◆ THE TASK
Search the entries for the word "link". Copy each line in which it is found.

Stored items
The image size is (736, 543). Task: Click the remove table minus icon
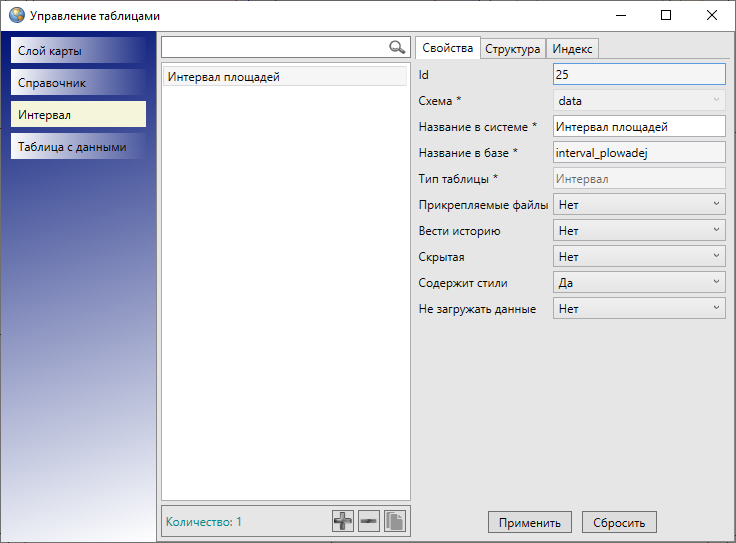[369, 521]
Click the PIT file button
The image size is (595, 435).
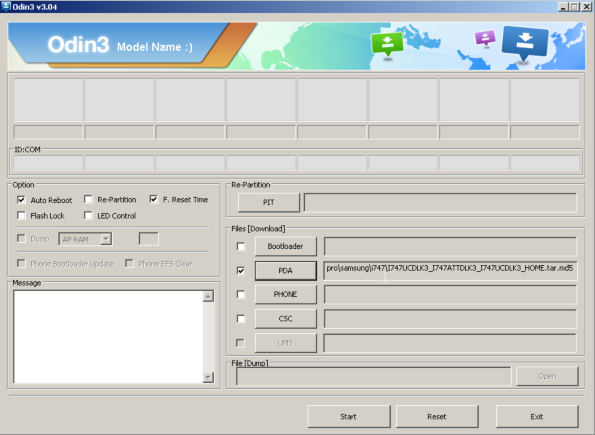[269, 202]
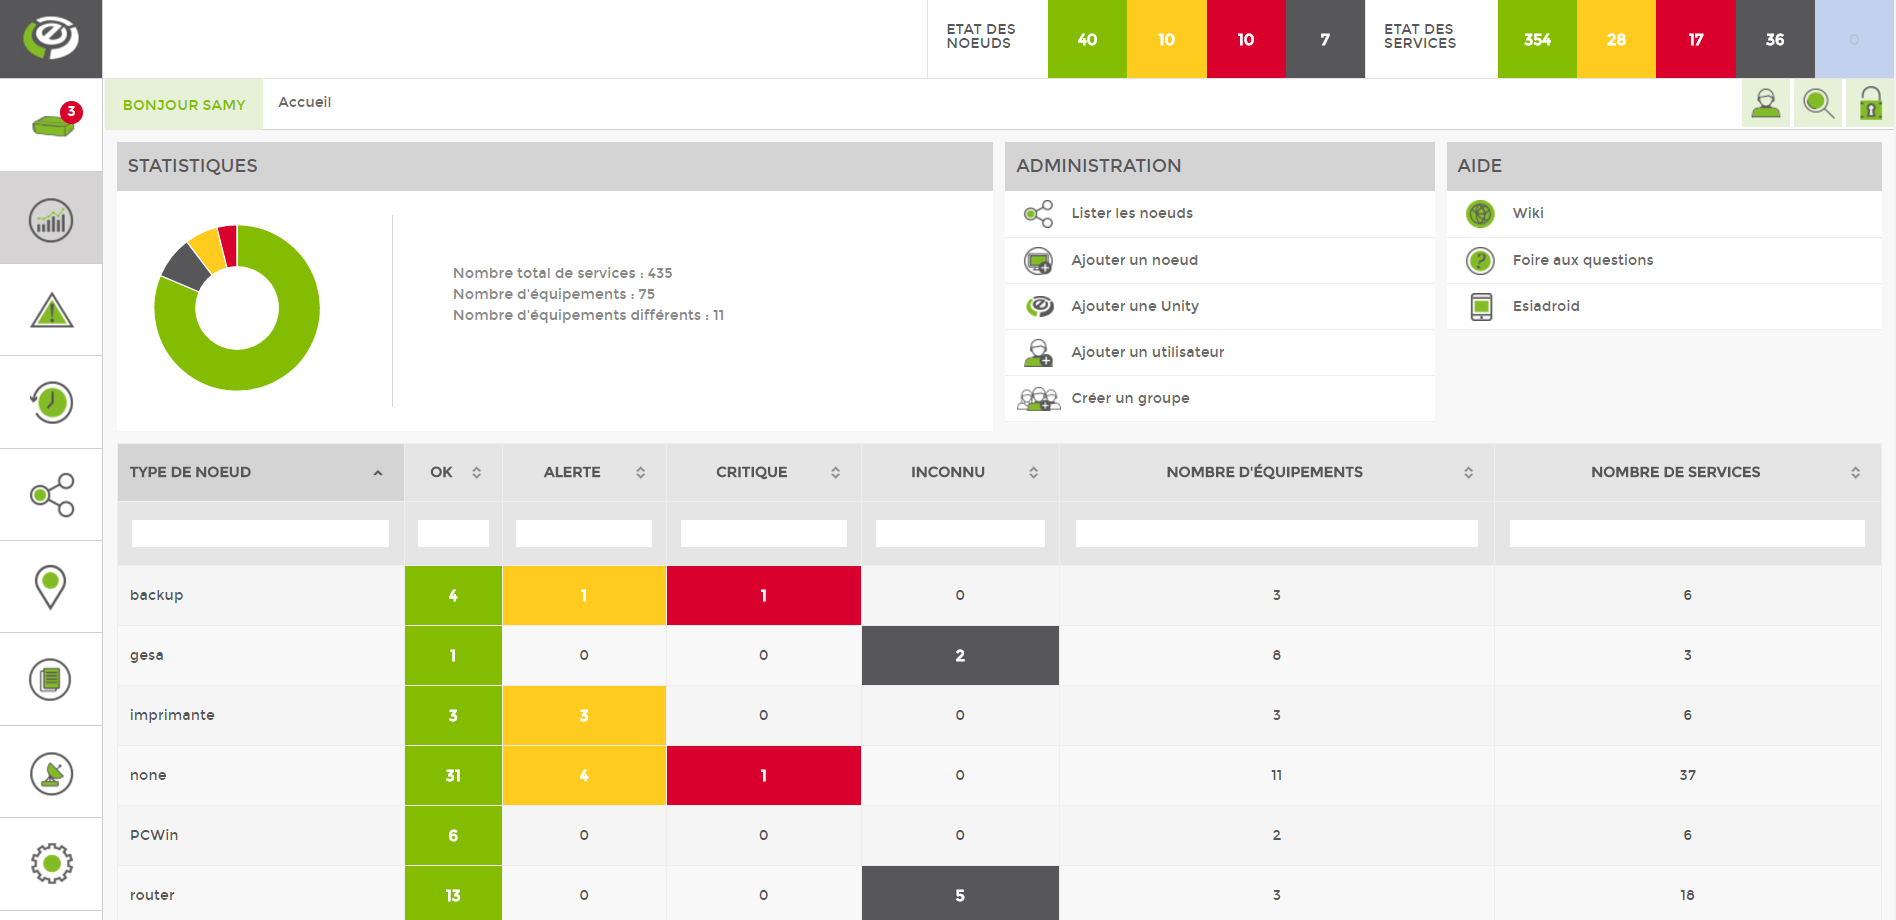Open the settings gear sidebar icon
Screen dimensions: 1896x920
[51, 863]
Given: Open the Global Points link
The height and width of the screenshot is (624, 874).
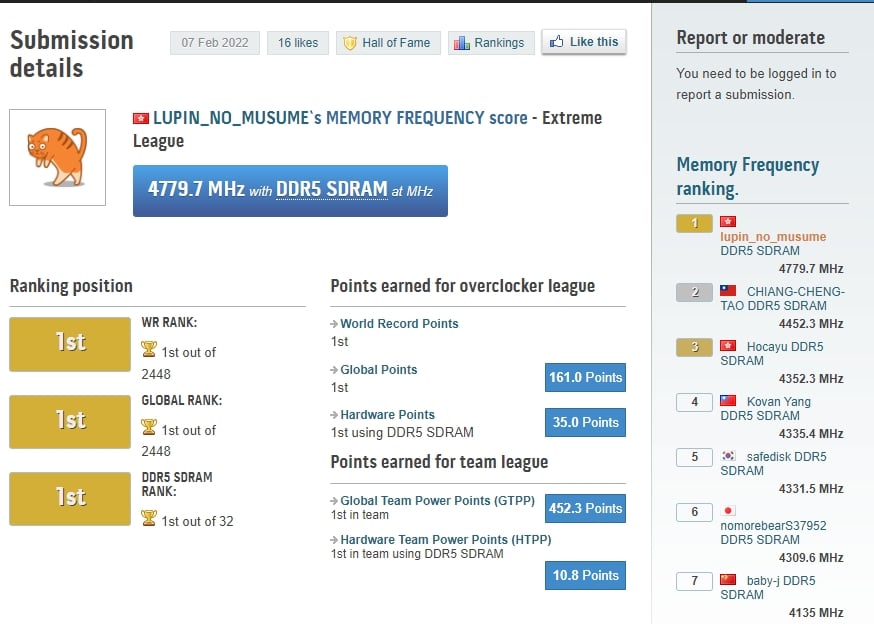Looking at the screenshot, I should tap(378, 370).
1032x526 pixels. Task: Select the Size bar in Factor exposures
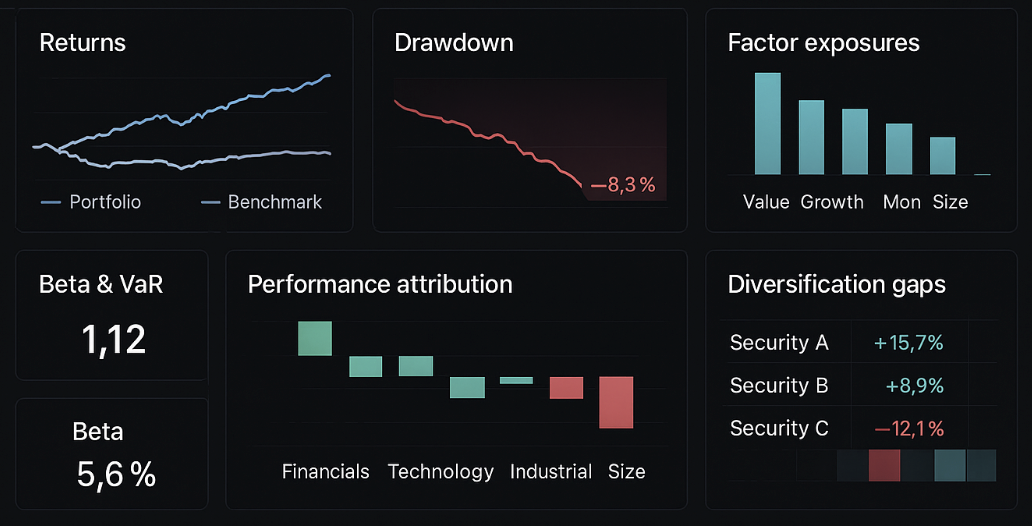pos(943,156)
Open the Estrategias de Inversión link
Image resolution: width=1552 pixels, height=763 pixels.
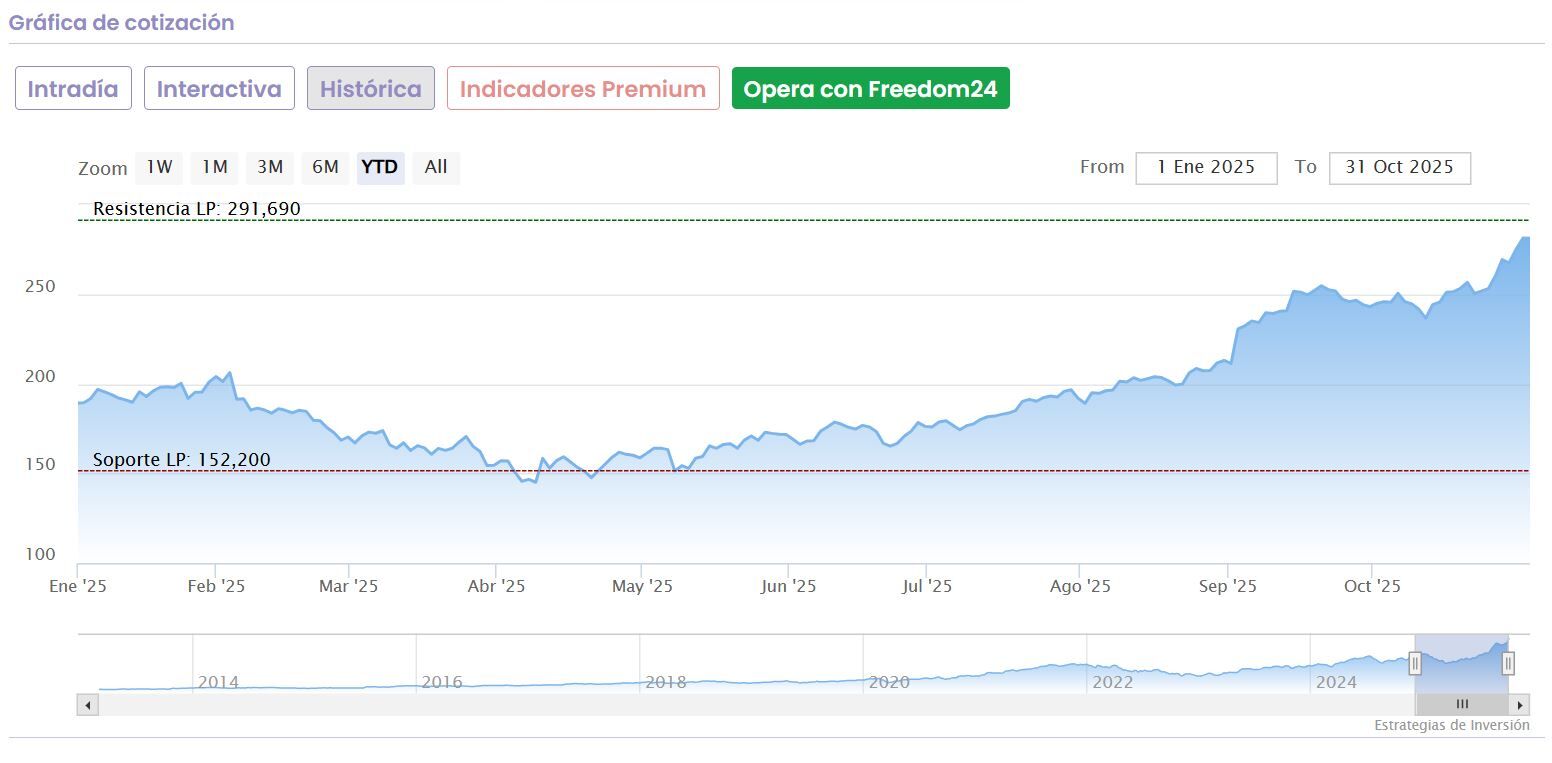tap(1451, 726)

◆ ANSWER TO THIS PROBLEM
Given: Open the Global Points link
Open the Estrategias de Inversión link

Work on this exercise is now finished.